§ **ASSIGNED TASK**:
From the entries below, return exactly the lines beginning at the one that contains "Instruction: Open the Plugins menu in sidebar" and ending at the one that contains "has width=780, height=745.", both of them included, and only those lines.

§ **TASK MATERIAL**:

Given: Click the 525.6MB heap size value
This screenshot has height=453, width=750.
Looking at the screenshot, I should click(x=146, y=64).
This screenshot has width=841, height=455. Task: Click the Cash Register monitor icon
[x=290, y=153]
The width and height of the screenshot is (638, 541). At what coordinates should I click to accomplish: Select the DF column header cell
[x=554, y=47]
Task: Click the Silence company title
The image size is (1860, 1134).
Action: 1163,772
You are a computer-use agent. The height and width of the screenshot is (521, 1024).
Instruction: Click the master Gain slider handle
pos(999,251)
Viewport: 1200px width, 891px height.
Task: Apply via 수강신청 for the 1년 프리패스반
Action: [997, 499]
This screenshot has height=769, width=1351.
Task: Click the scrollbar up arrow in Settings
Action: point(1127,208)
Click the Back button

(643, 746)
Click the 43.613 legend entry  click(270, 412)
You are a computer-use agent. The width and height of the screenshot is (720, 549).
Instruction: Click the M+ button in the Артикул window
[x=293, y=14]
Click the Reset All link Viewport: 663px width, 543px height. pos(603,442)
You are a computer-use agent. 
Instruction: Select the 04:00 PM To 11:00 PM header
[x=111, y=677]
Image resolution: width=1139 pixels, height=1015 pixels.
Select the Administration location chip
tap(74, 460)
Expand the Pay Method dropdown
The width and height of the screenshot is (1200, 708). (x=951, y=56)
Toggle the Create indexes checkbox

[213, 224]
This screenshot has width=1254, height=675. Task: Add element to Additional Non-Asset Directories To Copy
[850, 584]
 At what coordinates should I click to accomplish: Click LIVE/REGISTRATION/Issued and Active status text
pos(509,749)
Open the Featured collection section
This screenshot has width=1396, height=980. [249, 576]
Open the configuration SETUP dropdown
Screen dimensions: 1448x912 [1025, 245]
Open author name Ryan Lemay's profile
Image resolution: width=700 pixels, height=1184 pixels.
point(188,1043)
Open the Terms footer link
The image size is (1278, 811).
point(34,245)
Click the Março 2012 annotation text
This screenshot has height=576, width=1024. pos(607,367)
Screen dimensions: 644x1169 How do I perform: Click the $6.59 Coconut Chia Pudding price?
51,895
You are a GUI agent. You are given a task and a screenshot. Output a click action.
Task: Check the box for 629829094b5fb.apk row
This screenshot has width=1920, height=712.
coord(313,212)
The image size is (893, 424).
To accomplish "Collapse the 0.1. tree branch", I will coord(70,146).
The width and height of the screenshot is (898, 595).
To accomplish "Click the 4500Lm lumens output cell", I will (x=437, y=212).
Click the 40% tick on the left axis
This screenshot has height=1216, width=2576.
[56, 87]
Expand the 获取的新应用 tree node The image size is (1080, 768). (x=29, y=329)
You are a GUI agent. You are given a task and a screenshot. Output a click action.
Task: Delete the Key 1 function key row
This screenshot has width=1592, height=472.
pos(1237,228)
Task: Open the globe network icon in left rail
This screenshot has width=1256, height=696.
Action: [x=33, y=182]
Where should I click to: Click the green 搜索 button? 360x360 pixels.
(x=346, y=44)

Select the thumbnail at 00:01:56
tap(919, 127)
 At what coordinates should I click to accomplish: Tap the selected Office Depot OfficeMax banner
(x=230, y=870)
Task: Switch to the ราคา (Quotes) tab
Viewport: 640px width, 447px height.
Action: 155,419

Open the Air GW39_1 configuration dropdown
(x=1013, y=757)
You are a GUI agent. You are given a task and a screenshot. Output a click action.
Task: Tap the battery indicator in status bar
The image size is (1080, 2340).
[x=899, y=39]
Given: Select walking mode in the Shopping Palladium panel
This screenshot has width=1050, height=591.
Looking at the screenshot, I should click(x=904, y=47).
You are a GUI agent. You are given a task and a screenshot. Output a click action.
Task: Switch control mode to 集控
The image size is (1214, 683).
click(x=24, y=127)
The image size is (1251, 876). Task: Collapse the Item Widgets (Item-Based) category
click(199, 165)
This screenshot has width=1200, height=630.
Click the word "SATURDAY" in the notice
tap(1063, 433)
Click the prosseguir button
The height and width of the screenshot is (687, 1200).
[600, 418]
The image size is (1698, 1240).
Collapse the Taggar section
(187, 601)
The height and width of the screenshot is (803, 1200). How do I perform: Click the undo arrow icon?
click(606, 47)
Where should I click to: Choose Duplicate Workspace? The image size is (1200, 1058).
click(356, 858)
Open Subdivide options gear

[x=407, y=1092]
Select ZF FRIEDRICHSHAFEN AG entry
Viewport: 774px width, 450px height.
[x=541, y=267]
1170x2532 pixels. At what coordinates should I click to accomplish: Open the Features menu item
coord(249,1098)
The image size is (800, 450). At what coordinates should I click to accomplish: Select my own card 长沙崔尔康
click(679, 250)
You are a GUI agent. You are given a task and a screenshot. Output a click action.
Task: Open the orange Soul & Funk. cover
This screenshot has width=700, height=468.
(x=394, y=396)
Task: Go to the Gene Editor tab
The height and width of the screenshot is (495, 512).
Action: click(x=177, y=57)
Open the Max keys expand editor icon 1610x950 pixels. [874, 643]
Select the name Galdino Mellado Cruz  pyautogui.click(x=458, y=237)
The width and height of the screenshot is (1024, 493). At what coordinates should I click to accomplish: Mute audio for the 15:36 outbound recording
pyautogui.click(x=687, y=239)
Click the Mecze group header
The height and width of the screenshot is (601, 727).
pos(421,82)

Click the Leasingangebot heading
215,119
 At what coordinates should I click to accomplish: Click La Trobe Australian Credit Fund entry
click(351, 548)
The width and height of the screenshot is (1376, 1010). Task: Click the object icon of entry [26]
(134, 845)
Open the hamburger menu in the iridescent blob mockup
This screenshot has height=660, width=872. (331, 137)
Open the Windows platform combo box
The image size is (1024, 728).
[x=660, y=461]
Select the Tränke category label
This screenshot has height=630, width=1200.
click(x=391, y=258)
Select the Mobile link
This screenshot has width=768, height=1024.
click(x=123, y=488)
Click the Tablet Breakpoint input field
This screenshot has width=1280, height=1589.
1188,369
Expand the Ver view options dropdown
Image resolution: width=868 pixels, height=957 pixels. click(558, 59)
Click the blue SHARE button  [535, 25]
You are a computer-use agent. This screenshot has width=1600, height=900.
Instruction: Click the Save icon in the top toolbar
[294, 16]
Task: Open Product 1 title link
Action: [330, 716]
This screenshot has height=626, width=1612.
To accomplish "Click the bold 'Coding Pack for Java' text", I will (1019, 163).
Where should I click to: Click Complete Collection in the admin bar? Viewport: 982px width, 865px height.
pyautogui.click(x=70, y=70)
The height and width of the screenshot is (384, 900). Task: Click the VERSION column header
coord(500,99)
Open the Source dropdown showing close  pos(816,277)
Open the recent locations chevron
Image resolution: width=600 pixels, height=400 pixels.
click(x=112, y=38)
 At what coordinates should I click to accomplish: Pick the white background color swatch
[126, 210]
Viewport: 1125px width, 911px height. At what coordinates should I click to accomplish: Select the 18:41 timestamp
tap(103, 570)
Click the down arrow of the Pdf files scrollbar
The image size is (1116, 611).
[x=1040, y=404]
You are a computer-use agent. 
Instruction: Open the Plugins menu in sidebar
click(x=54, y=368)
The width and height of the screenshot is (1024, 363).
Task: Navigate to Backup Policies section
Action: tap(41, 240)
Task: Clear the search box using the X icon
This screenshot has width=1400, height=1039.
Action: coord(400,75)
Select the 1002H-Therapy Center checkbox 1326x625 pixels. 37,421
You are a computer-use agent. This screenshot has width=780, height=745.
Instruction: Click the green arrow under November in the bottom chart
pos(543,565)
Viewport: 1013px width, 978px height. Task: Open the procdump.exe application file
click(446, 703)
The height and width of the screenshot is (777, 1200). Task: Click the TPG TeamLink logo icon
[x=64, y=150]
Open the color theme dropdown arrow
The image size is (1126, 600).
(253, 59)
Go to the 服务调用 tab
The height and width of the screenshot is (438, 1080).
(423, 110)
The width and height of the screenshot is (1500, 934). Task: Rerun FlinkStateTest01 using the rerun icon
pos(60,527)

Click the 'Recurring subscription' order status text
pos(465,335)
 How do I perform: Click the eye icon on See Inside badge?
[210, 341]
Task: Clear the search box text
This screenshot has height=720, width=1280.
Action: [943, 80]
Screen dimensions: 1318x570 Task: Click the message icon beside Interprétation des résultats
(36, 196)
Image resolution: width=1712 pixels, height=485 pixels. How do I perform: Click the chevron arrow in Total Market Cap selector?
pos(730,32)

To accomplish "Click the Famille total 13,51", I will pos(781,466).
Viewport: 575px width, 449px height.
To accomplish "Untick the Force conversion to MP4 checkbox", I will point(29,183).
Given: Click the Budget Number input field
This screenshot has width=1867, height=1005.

§ **SOLUTION TO THIS TASK**:
Instruction: Open the Plugins menu in sidebar
click(x=54, y=368)
The width and height of the screenshot is (1024, 363).
Task: Navigate to Backup Policies section
Action: tap(41, 240)
Task: Clear the search box using the X icon
This screenshot has width=1400, height=1039.
Action: coord(400,75)
Select the 1002H-Therapy Center checkbox 1326x625 pixels. 37,421
You are a computer-use agent. This screenshot has width=780, height=745.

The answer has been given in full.